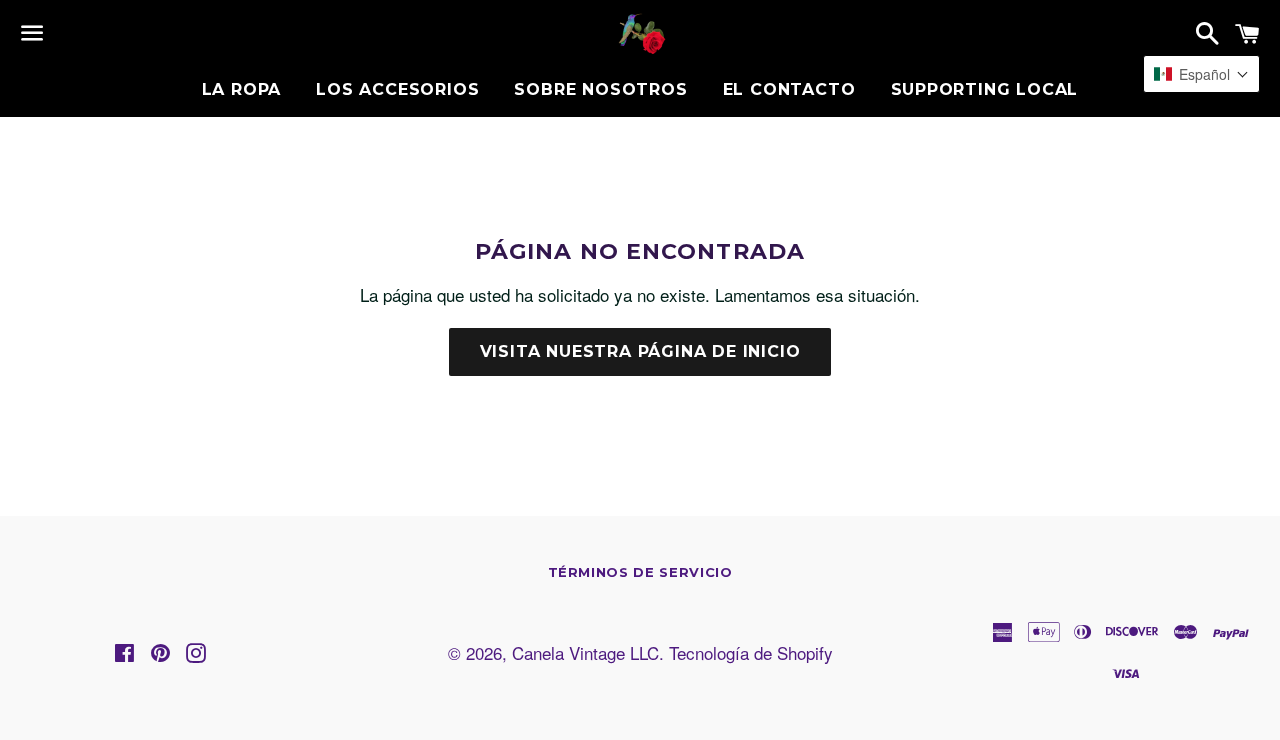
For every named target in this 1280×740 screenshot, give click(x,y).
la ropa (242, 89)
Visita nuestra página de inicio (640, 351)
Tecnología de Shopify (751, 652)
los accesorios (397, 89)
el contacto (789, 89)
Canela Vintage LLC (585, 652)
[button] (1201, 74)
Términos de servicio (640, 572)
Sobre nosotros (600, 89)
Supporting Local (985, 89)
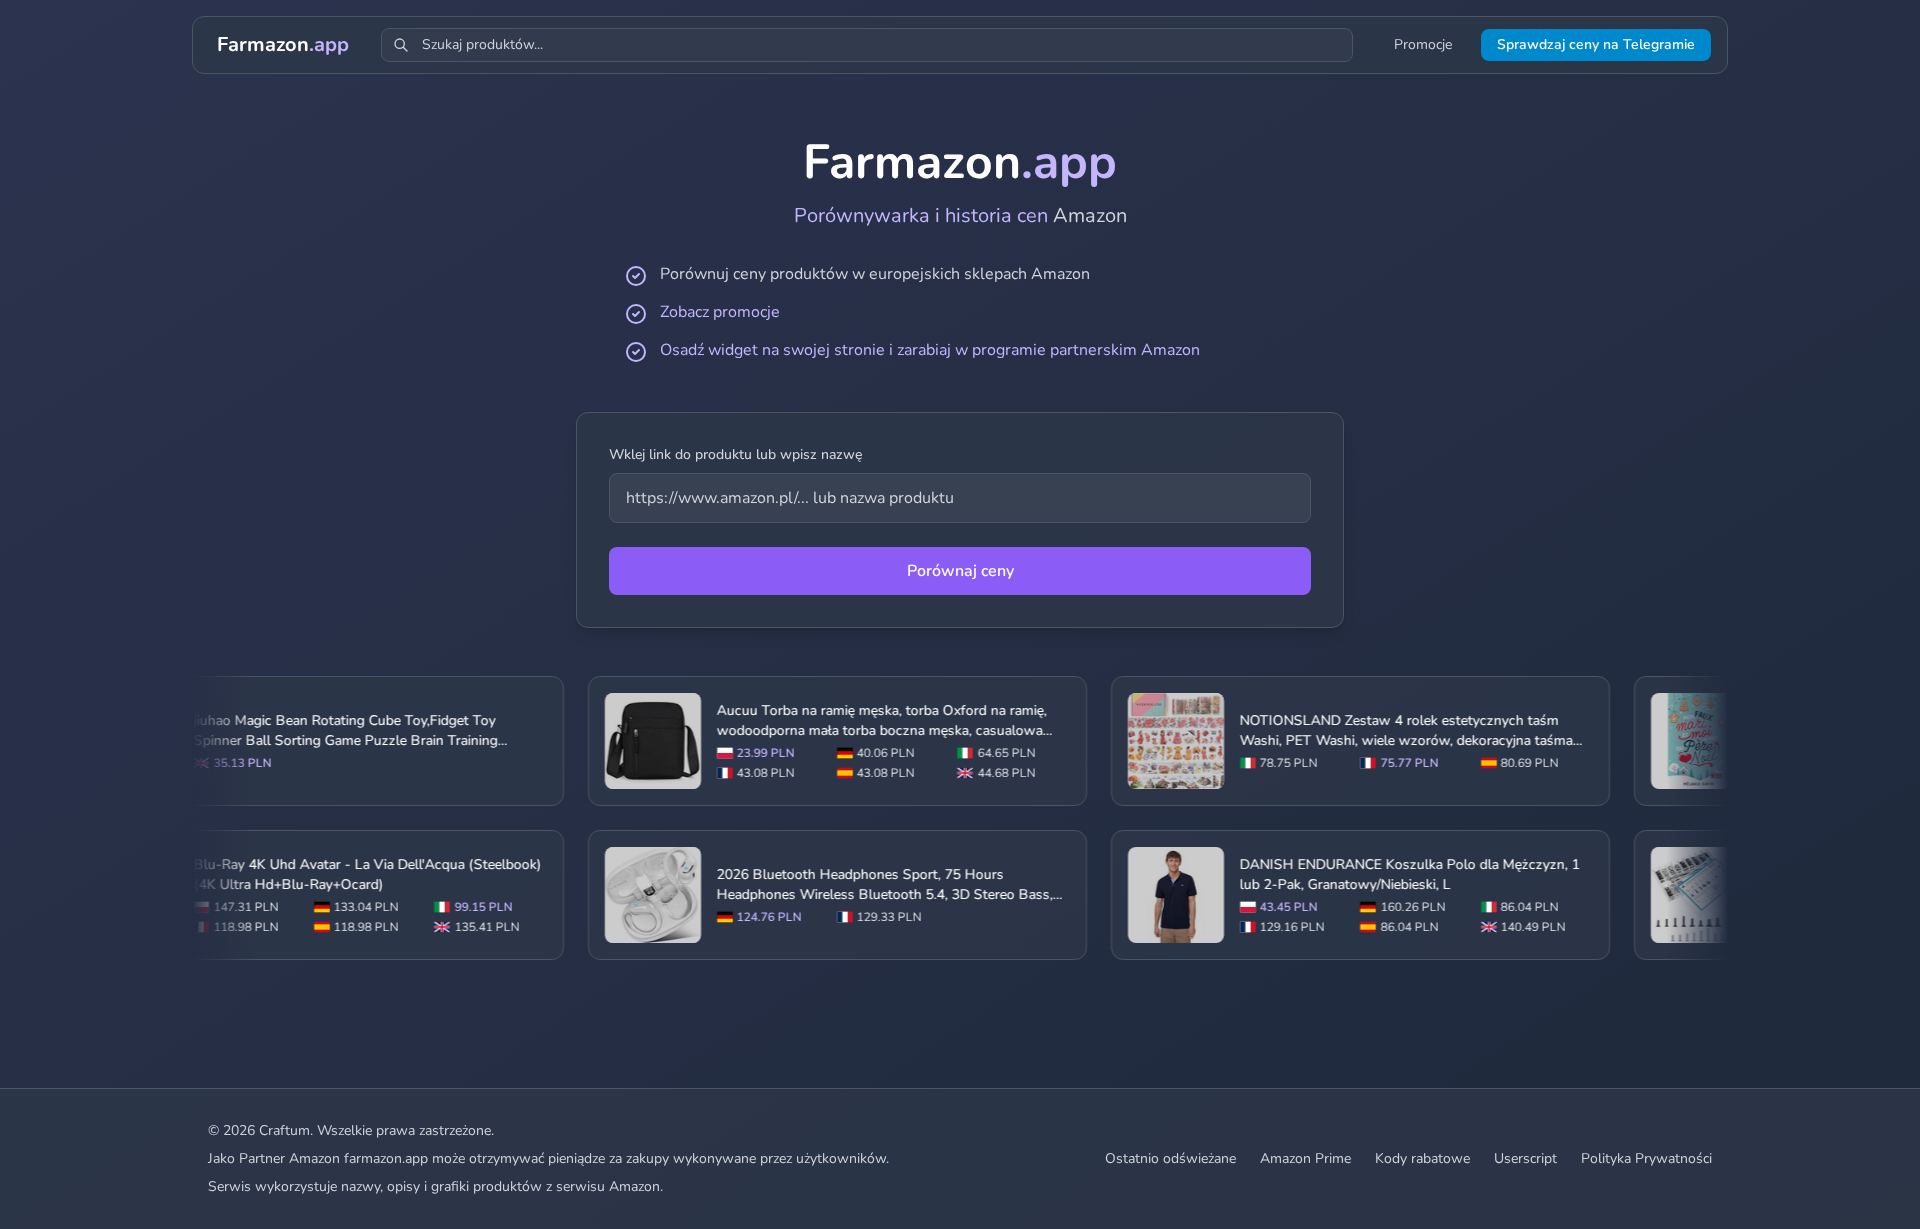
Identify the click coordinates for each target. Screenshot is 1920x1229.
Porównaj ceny (960, 571)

────────

Exercise:
Take every line above that includes the string "click" and return it.

Written answer:
For every named target in this 1280×740 screenshot, give click(x,y).
Identify the click coordinates for each target. Screenshot is 1920x1229.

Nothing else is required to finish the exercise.